-
Muncul perasaan kurang, iri, atau rendah diri karena merasa "kalah level" dibanding unggahan glamor orang lain
-
Bisa memicu FOMO (Fear of Missing Out), rasa kesepian, hingga gangguan mental seperti depresi dan kecemasan
Tips Bijak: Flexing yang Sehat dan Tetap Authentic
-
Tanya diri sendiri dulu sebelum posting:
“Apakah ini bermakna, atau hanya buat pamer?” -
Bagikan cerita, bukan sekadar citra:
Misalnya, tunjukin proses kerja keras, tantangan, atau pelajaran yang kamu petik. -
Kurangi frekuensi isian unggahan glamor:
Flexible, tapi jangan terus-terusan biar gak jadi monoton atau bikin orang lain merasa terbebani. -
Unggah dengan empati:
Pikirkan efek unggahanmu bisa jadi orang lain sedang dalam masa sulit. -
Perkuat hubungan di dunia nyata:
Jadikan media sosial sebagai pelengkap, bukan pusat identitas. Prioritaskan koneksi offline.

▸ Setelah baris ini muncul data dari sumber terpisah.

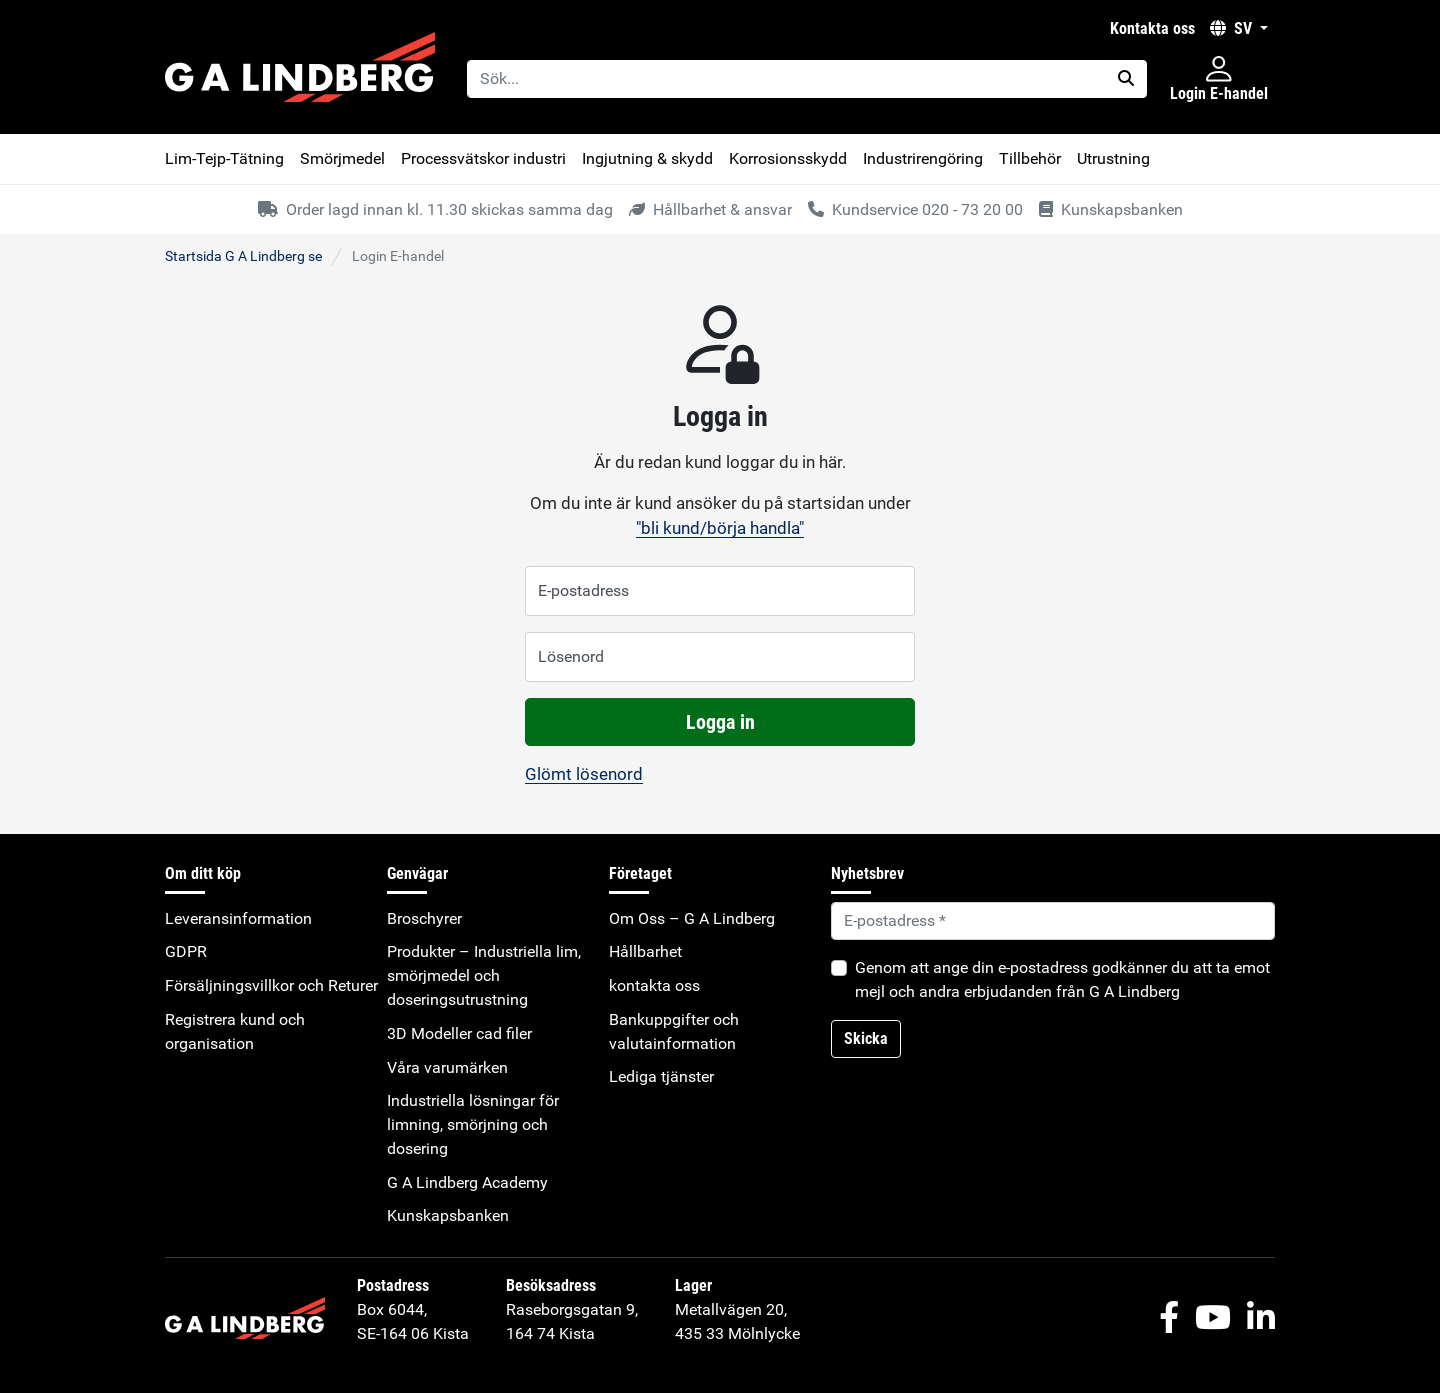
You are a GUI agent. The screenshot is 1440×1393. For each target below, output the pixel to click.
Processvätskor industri (483, 158)
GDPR (186, 951)
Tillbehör (1030, 158)
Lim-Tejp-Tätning (224, 158)
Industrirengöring (923, 158)
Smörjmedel (342, 158)
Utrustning (1113, 158)
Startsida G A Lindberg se (243, 256)
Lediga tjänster (661, 1076)
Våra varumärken (447, 1067)
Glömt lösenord (584, 774)
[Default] (1053, 921)
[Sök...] (786, 79)
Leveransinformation (238, 918)
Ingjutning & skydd (647, 158)
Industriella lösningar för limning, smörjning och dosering (473, 1124)
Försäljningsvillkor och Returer (271, 985)
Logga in (720, 722)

Kesimpulan: Flexing Gak Salah, Asal Tetap di Jalur Seimbang
Flexing itu manusiawi bukan dosa asal tujuannya positif dan frekuensinya terkendali. Yang penting: kekuatan untuk berbagi dengan kebermaknaan, bukan sekadar cari perhatian. Jadi, siap-flexing dengan bahagia dan bijak?